🤖 AI Summary
This work proposes a sharded collaborative framework to ensure model security and the effectiveness of incentive mechanisms in decentralized training and inference. By periodically injecting time-varying, invertible random linear transformations at participant boundaries, the method renders model shards mutually incompatible across timesteps, thereby preventing reconstruction of the full model. Notably, it achieves the first-ever guarantee of non-materializability—original model weights cannot be recovered even if all shards are collected—while preserving full model functionality and enabling programmable incentives.

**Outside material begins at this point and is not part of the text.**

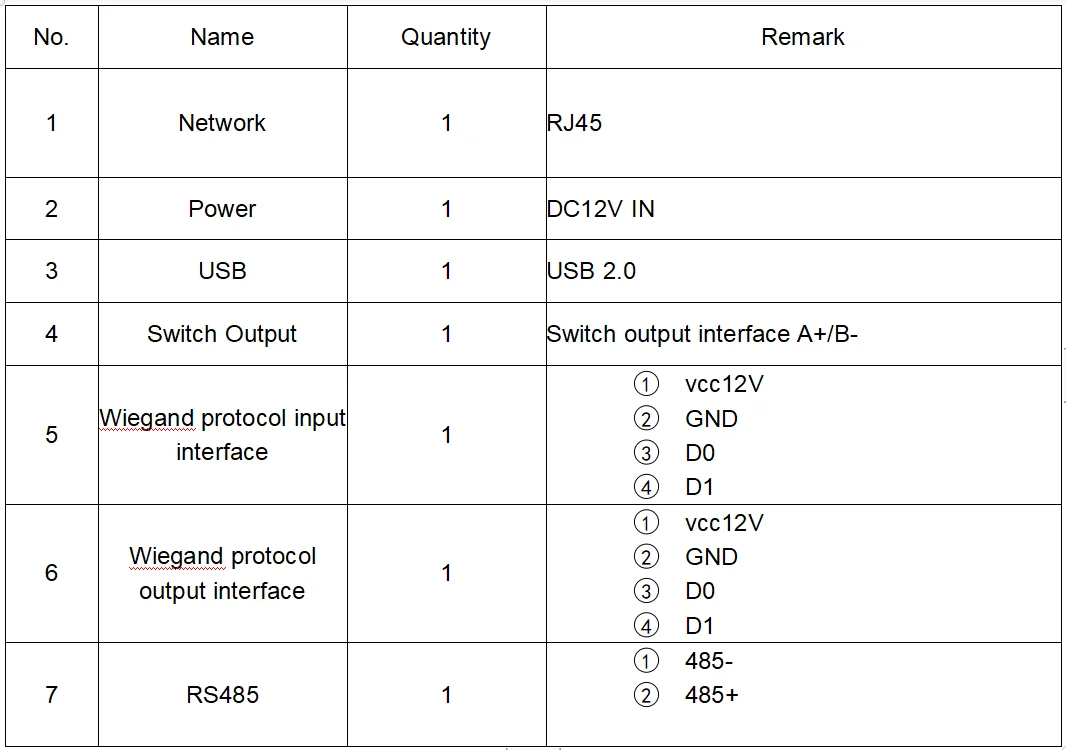Click the 'Wiegand protocol output interface' cell
The image size is (1066, 750).
click(x=222, y=573)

Experiments on Qwen-2.5-0.5B and Llama-3.2-1B show that after 10,000 transformations, perplexity changes remain below 0.01; inference incurs only 3% latency overhead, 0.1% additional bandwidth, and 10% extra GPU memory; training overhead is 1.6% in time and under 1% in memory. Attack evaluations confirm the model’s robustness against reassembly or extraction attempts.
📝 Abstract
We consider a decentralized setup in which the participants collaboratively train and serve a large neural network, and where each participant only processes a subset of the model. In this setup, we explore the possibility of unmaterializable weights, where a full weight set is never available to any one participant. We introduce Unextractable Protocol Models (UPMs): a training and inference framework that leverages the sharded model setup to ensure model shards (i.e., subsets) held by participants are incompatible at different time steps. UPMs periodically inject time-varying, random, invertible transforms at participant boundaries; preserving the overall network function yet rendering cross-time assemblies incoherent. On Qwen-2.5-0.5B and Llama-3.2-1B, 10,000 transforms leave FP32 perplexity unchanged ($Δ$PPL $< 0.01$; Jensen-Shannon drift $< 4 \times 10^{-5}$), and we show how to control growth for lower precision datatypes. Applying a transform every 30s adds 3% latency, 0.1% bandwidth, and 10% GPU-memory overhead at inference, while training overhead falls to 1.6% time and $< 1$% memory. We consider several attacks, showing that the requirements of direct attacks are impractical and easy to defend against, and that gradient-based fine-tuning of stitched partitions consumes $\geq 60$% of the tokens required to train from scratch. By enabling models to be collaboratively trained yet not extracted, UPMs make it practical to embed programmatic incentive mechanisms in community-driven decentralized training.